# Our New Model 3!



## Doug Joubert (Jul 14, 2018)

You're seeing her in City Park, New Orleans. She's a beaut! (and so is City Park)


----------



## Gavyne (Jul 7, 2018)

Beautiful sir, beautiful.


----------



## SoFlaModel3 (Apr 15, 2017)

Doug Joubert said:


> View attachment 14389
> 
> You're seeing her in City Park, New Orleans. She's a beaut! (and so is City Park)


Congrats and time to update your profile picture!


----------



## Doug Joubert (Jul 14, 2018)

Gavyne said:


> Beautiful sir, beautiful.


Thank you so much! She is!


----------



## jvmoore1 (May 20, 2016)

congrats!!! where did you take delivery?


----------



## Samsaggace (Jul 27, 2018)

So nice ! Exactly the same I would be happy to order when it will be available in France.
If you have other photos It will help me to convince my wife that “deep blue” is marvelous.
Many thanks in advance ...


----------



## Doug Joubert (Jul 14, 2018)

jvmoore1 said:


> congrats!!! where did you take delivery?


@Samsaggace We actually drove to Houston from NOLA to pick it up this past weekend. Were told originally we'd get a 45-minute walk through. Ended up with half that, but I understand. They're trying to move these suckuhs out! We did get to stay in a nice hotel and enjoy the pool before picking up our beauty and head back back to NOLA.

I would recommend getting it delivered if you're driving a little ways.


----------



## Doug Joubert (Jul 14, 2018)

SoFlaModel3 said:


> Congrats and time to update your profile picture!


@SoFlaModel3 Thanks for the reminder! Done!


----------



## Doug Joubert (Jul 14, 2018)

Samsaggace said:


> So nice ! Exactly the same I would be happy to order when it will be available in France.
> If you have other photos It will help me to convince my wife that "deep blue" is marvelous.
> Many thanks in advance ...

### [Stored data]
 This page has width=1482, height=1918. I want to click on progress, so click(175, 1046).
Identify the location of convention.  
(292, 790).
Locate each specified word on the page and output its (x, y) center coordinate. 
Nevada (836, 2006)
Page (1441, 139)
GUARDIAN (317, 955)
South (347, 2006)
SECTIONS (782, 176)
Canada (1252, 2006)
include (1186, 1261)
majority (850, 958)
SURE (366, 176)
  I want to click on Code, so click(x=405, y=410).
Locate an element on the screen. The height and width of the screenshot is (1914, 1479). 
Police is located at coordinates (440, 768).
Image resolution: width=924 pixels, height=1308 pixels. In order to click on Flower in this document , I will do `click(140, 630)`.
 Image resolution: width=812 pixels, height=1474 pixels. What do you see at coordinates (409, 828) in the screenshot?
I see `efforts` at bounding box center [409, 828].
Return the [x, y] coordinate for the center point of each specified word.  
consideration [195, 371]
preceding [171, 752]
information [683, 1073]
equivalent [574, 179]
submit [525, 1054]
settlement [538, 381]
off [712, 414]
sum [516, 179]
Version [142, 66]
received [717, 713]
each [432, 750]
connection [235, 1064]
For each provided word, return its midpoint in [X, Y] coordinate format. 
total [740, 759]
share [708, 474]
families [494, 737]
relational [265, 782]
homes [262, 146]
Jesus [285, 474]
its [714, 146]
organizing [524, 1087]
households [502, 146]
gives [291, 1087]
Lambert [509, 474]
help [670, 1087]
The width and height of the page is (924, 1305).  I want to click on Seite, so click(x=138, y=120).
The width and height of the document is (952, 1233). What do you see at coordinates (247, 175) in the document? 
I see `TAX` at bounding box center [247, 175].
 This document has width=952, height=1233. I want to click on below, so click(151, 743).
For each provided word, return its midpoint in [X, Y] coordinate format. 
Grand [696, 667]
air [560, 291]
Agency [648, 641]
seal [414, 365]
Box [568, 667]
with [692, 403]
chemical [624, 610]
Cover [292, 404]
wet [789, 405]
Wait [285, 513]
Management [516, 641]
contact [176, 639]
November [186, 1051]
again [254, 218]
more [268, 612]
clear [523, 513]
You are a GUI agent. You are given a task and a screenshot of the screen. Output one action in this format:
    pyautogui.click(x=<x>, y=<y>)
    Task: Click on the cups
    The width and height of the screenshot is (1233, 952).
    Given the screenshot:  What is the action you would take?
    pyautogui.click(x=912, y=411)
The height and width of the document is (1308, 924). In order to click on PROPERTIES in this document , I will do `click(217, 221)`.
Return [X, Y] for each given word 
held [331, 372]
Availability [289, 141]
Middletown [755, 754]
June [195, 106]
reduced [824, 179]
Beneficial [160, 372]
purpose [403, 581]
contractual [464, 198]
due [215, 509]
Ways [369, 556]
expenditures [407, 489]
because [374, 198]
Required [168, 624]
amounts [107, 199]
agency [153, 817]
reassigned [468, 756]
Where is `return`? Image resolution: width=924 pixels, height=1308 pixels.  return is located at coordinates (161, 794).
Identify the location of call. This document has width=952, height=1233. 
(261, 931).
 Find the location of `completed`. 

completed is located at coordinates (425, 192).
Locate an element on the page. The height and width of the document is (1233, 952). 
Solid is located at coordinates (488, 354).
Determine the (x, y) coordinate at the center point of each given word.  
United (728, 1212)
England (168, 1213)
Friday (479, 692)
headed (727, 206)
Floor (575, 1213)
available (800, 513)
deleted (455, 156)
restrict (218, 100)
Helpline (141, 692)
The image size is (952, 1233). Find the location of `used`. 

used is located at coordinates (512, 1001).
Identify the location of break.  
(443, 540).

### [Given exercise 1]
Answer from the forum thread about the new Model 3:
(a) In which park was the car shown?
(b) To which city did the owner drive to pick up the car?
(c) In which country does Samsaggace hope to order the same car?
### [Given exercise 2]
Rename "City Park" to "Audubon Park" in the stretch of the Model 3 thread from "# Our New Model" through "(Jul 7, 2018)", and write out that stretch with the change made.
### [Given exercise 3]
Continue the forum thread about the new Model 3 from its final post onward.

### [Task output 1]
(a) City Park, New Orleans.
(b) Houston.
(c) France.

### [Task output 2]
# Our New Model 3!



## Doug Joubert (Jul 14, 2018)

You're seeing her in Audubon Park, New Orleans. She's a beaut! (and so is Audubon Park)


----------



## Gavyne (Jul 7, 2018)

### [Task output 3]
And if she doesn't go for the outside, check out the shot of the panoramic window my wife took with my son in the back seat.








Hope this helps! Good luck and hope you get them in France SOON!!


----------



## Model3VT (Jul 6, 2018)

Doug Joubert said:


> View attachment 14452
> View attachment 14451
> 
> And if she doesn't go for the outside, check out the shot of the panoramic window my wife took with my son in the back seat.
> ...


Hi Doug Joubert, Congrats! I like the shot at Buc-ees, hope you went in the store even though you didn't need the gas. A true Texas experience. Not sure if they have them in LA yet. I have the same Model 3 color and wheels (although I took the covers off), love it!


----------



## Doug Joubert (Jul 14, 2018)

Model3VT said:


> Hi Doug Joubert, Congrats! I like the shot at Buc-ees, hope you went in the store even though you didn't need the gas. A true Texas experience. Not sure if they have them in LA yet. I have the same Model 3 color and wheels (although I took the covers off), love it!


@Model3VT Yeah, good call on that blue. The simulation on the website isn't even close to what it is in real life.

I'm thinking about taking off those aero wheel covers. The rims underneath are gorgeous! My wife, though, likes the way our car looks already, so I'm gonna probably lose that modification.

As for Buc-ees, we've always just driven past it. This time, I could not resist just stopping there. We took the pic and my wife and son went inside for some cinnamon rolls. Pretty darn good! While we were at Buc-ees, there was a mini-car show in the parking lot with hoods popped open that afternoon. If we weren't in such a rush to get back on the road and enjoy our Model 3, I would have joined them and popped my frunk.


----------



## Quicksilver (Dec 29, 2016)

Doug Joubert said:


> View attachment 14389
> 
> You're seeing her in City Park, New Orleans. She's a beaut! (and so is City Park)


Congrats!!


----------



## Samsaggace (Jul 27, 2018)

Doug Joubert said:


> View attachment 14452
> View attachment 14451
> 
> And if she doesn't go for the outside, check out the shot of the panoramic window my wife took with my son in the back seat.
> ...


You are so nice ! 
Your son looks so happy with the new car of his dad !
I hope that I will be able to take same shots next year.
Enjoy your car. It's a beauty !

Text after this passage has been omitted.